- [Problem statement]: Copy the closing run of lines, from the one with "You are a GUI" through the last line of the listing, exactly and without any pictures.
%%
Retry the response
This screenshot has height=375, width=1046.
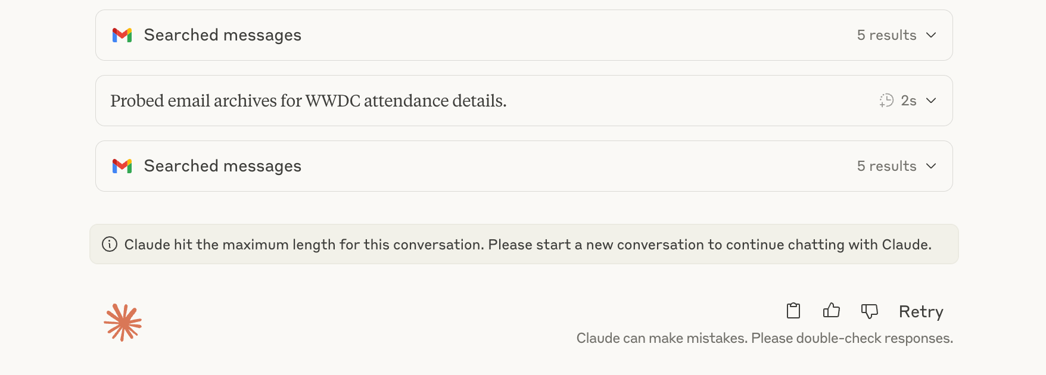click(921, 312)
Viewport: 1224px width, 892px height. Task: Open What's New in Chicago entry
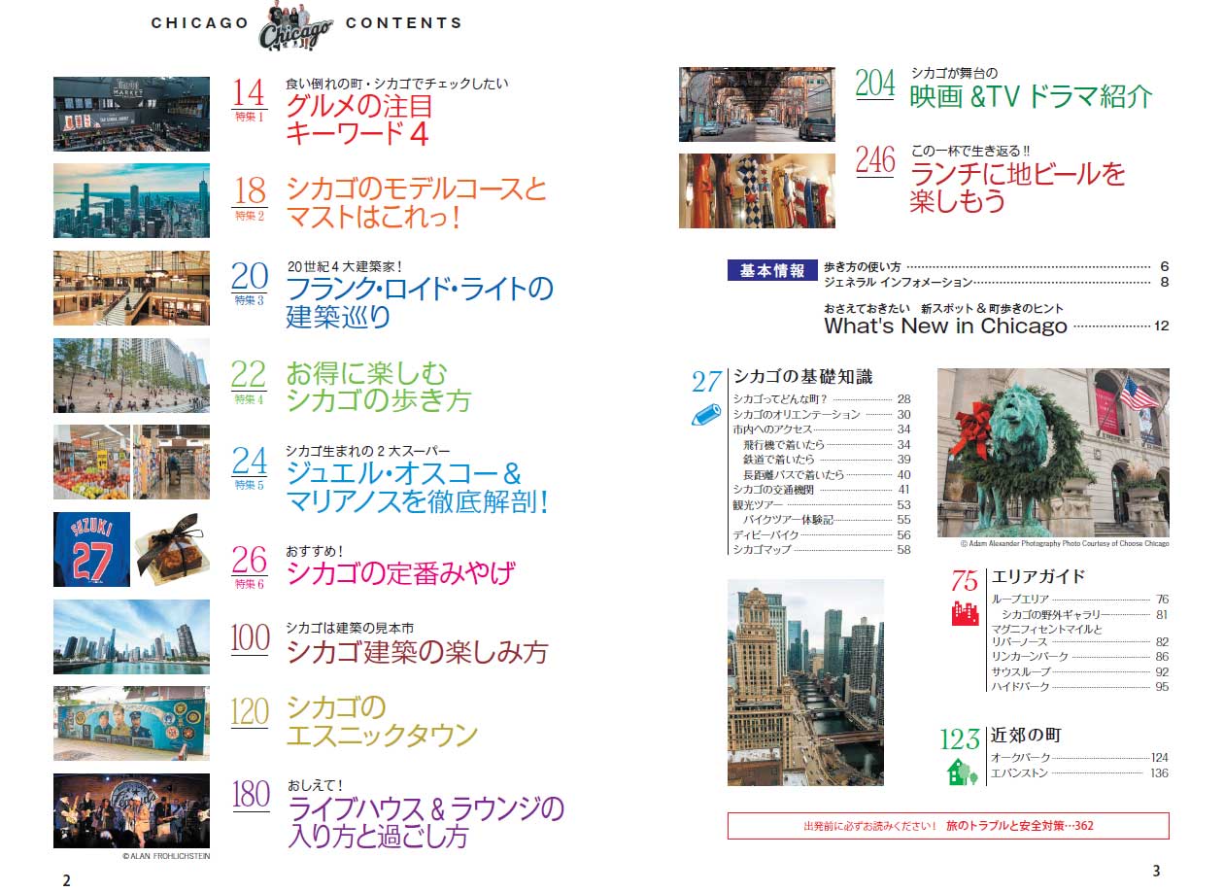coord(945,326)
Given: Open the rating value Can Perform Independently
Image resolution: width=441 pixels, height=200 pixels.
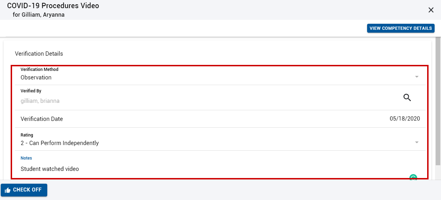Looking at the screenshot, I should (x=60, y=143).
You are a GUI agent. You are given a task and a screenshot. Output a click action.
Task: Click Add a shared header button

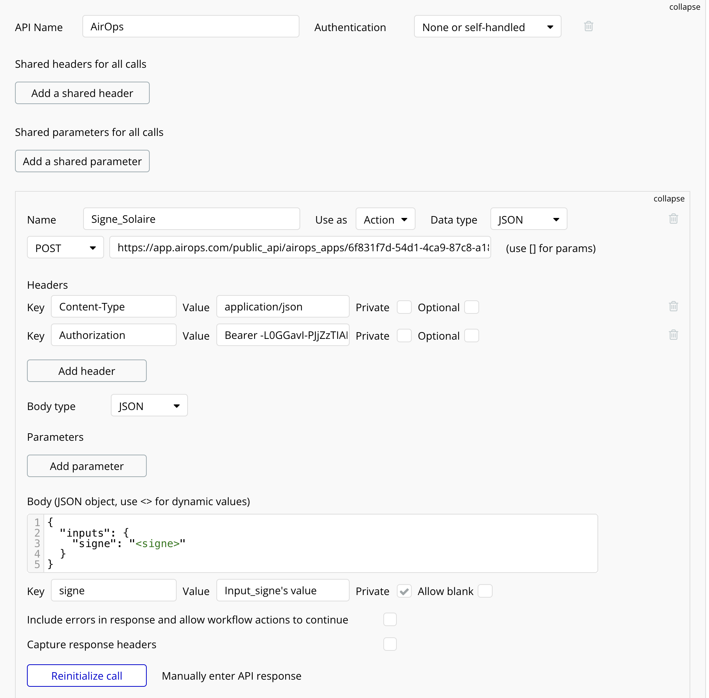tap(82, 93)
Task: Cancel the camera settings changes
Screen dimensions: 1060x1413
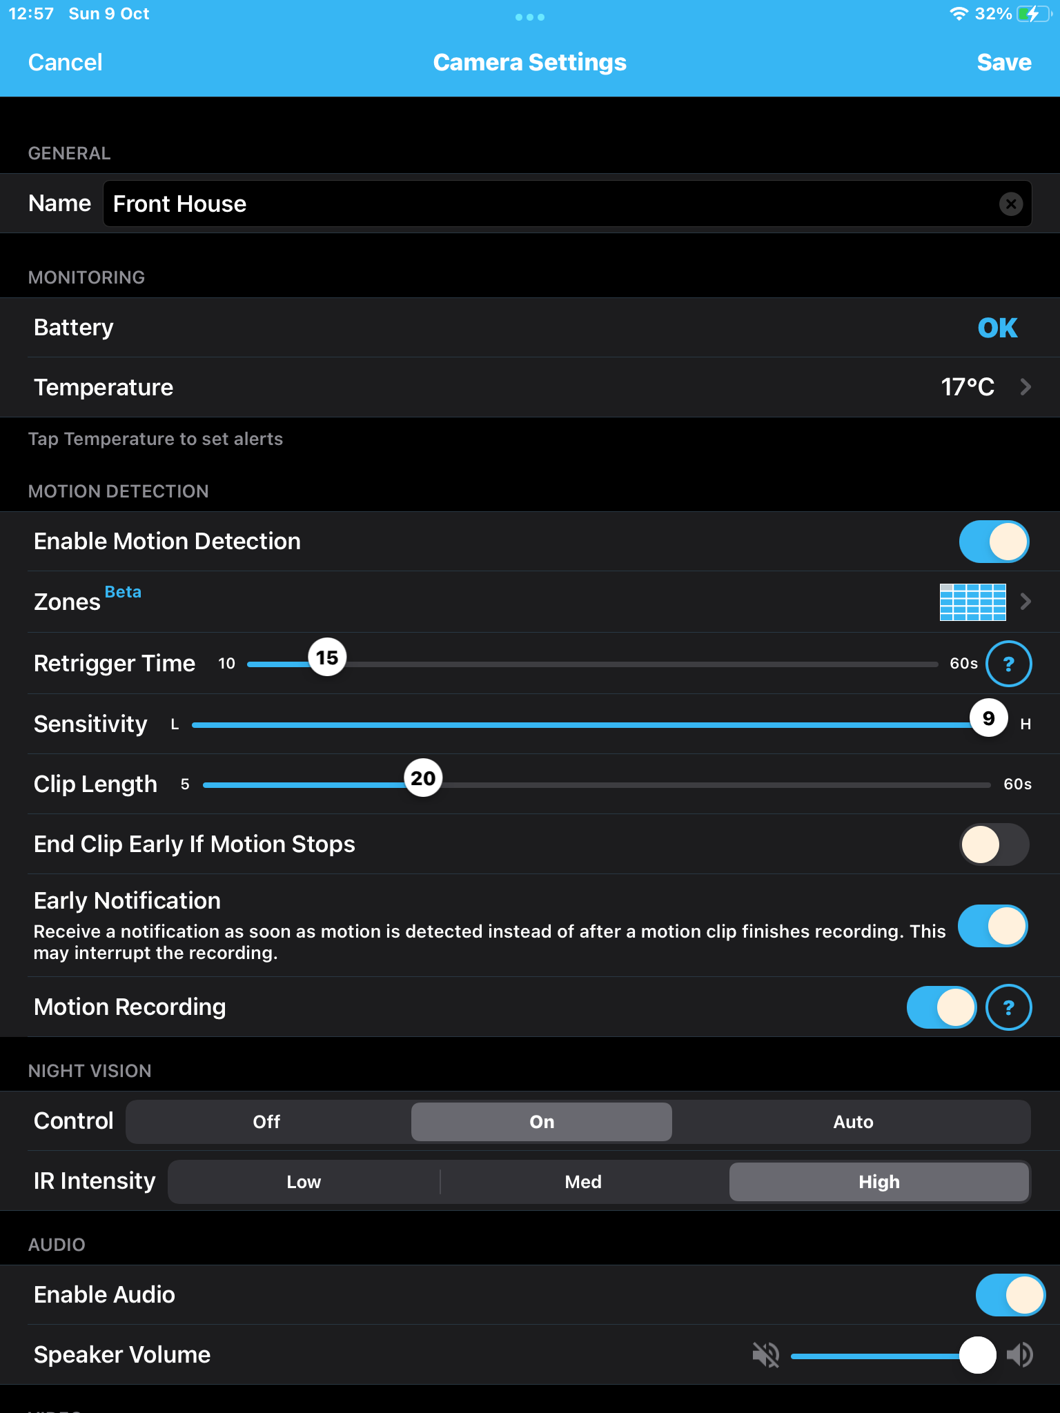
%%
- [Solution for this problem]:
You are a GUI agent. You are given a task and a screenshot. Output a click action.
Task: Click Add a shared header button

tap(82, 93)
Task: Cancel the camera settings changes
Screen dimensions: 1060x1413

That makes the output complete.